Short task 1 → In the records, starting at the line that contains "How do I perform: Click" and ending at the end of the records, rename "screenshot" to "capture". Reproduce only those lines, with everything else left as it is.

Selected text →
########
Right. They're waving that around like they're saying the stuff is open source, and it's very much not open source. Building a bunch of stuff on top of an open source project and then claiming your source is open because some base amount of the source forced them under its license to be open is a total cop-out. No, Vivaldi is not open source, and no they do not have plans to ever open source Vivaldi.
What he calls out as stupid was the mistake of using those technologies for the UI.
Although I defended Vivaldi as the Opera Successor since its Beta, I stopped to support and suggest it because it failed to fix the js/css/HTML sluggishness with Version 1, and even more sadly with Version 1.2. I started using unofficial stable Chromium Builds with Codecs and Sync disabled via ChrLauncher and couldn't be happier.
What do you expect from a non native UI which is rendered by the Chromium extensions system? It only can be as fast as the used System is.
So, Vivaldi is nothing at all for people who value speed more than functions. But for people who value functions over speed, i can see that these could be drawn to it.
I'm pretty sure that they mean Vivaldi is unique as a browser built entirely using modern web technologies.
PS: I'm not saying they're right, I haven't researched to find out if there are other HTML/JS based browsers (aka with browser chrome built in HTML/JS).
It just loads other websites inside an iframe. That's how all similar web-based apps and web-OSs work. Eg there is also servo with its HTML based UI; there is WebOS with its browser, ChromeOS with its browser; FirefoxOS; etc - totally non unique beside it has a nice UI inspired by the old Opera 6-12 UI.
Different people use browsers differently? We're humans after all.
I never understood people whining about memory usage and having 120 tabs opened - - having so many tabs sounded silly - - now I'm one of those people. I just happened to start using my browser that way.
Umm... that's "visible source", not "open source".
########
Provided data →
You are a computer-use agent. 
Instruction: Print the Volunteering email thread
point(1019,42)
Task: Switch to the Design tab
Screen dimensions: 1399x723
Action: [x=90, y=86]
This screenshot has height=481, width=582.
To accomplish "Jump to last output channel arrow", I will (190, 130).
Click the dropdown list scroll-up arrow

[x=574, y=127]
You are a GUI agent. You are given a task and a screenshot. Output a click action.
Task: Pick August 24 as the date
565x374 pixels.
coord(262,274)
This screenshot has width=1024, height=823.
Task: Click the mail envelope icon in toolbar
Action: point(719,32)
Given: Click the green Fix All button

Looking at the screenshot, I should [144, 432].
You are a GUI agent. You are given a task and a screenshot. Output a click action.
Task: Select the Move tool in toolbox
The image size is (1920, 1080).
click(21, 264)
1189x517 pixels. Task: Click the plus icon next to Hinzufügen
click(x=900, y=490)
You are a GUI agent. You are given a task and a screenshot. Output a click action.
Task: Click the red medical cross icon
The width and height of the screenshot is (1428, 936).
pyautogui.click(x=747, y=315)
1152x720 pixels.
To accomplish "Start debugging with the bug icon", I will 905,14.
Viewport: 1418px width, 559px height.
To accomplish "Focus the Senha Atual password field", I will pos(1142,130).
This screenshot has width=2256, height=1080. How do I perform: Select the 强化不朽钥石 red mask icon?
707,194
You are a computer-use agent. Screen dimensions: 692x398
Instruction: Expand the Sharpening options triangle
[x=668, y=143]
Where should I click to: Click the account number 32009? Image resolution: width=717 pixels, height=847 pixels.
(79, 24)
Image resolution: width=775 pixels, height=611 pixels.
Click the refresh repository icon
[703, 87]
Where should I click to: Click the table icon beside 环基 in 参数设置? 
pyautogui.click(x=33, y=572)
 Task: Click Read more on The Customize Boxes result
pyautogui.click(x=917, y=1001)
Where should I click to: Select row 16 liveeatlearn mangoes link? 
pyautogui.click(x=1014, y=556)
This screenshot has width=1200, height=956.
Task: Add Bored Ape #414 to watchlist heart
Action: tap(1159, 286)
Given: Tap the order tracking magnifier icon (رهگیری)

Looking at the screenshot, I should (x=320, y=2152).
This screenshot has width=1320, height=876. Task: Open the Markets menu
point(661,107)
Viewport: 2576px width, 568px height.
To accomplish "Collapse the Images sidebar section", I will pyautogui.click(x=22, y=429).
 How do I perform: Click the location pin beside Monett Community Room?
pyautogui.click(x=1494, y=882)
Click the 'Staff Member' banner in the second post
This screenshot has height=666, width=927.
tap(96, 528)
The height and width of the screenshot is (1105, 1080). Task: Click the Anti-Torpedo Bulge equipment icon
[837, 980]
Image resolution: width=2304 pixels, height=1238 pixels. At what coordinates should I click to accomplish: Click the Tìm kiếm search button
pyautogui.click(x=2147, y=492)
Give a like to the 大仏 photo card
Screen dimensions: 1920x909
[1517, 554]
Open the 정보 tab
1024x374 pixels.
########
Short task 2 → Go on with the discussion about the Vivaldi browser from the point where it stops.

Task answer 1 →
 How do I perform: Click the location pin beside Monett Community Room?
pyautogui.click(x=1494, y=882)
Click the 'Staff Member' banner in the second post
This capture has height=666, width=927.
tap(96, 528)
The height and width of the capture is (1105, 1080). Task: Click the Anti-Torpedo Bulge equipment icon
[837, 980]
Image resolution: width=2304 pixels, height=1238 pixels. At what coordinates should I click to accomplish: Click the Tìm kiếm search button
pyautogui.click(x=2147, y=492)
Give a like to the 大仏 photo card
Screen dimensions: 1920x909
[1517, 554]
Open the 정보 tab
1024x374 pixels.

Task answer 2 →
I'm not sure if it needs to be open source to accomplish their goals (Opera isn't). But much of the tech crowd they're trying to reach won't use proprietary software. Come to think of it, I can't really tell what their business model is supposed to be.
Chrome is more proprietary than Vivaldi, and both based on the same open-source Chromium.
The main difference is that you can read the Vivaldi source code (even though it's not open source) whereas you really have no way of knowing what Google puts into its proprietary Chrome browser.
So, the techie audience that prefers open source should logically prefer Vivaldi to Chrome.
the browser is RATHER fast, but ui is single threaded, one tab can freeze the whole ui. also try to press and keep ctrl+t - it will froze, try this with other browsers - they are fine
in the reddit AMA linked elsewhere in the comments they were asked about it and said they were thinking about it so it isn't entirely out of the question that they will open source it.
What's so wrong about that? All the heavy browser lifting is done by the browser engine, which is native, and everything else is just... chrome. Which doesn't really have huge performance requirements.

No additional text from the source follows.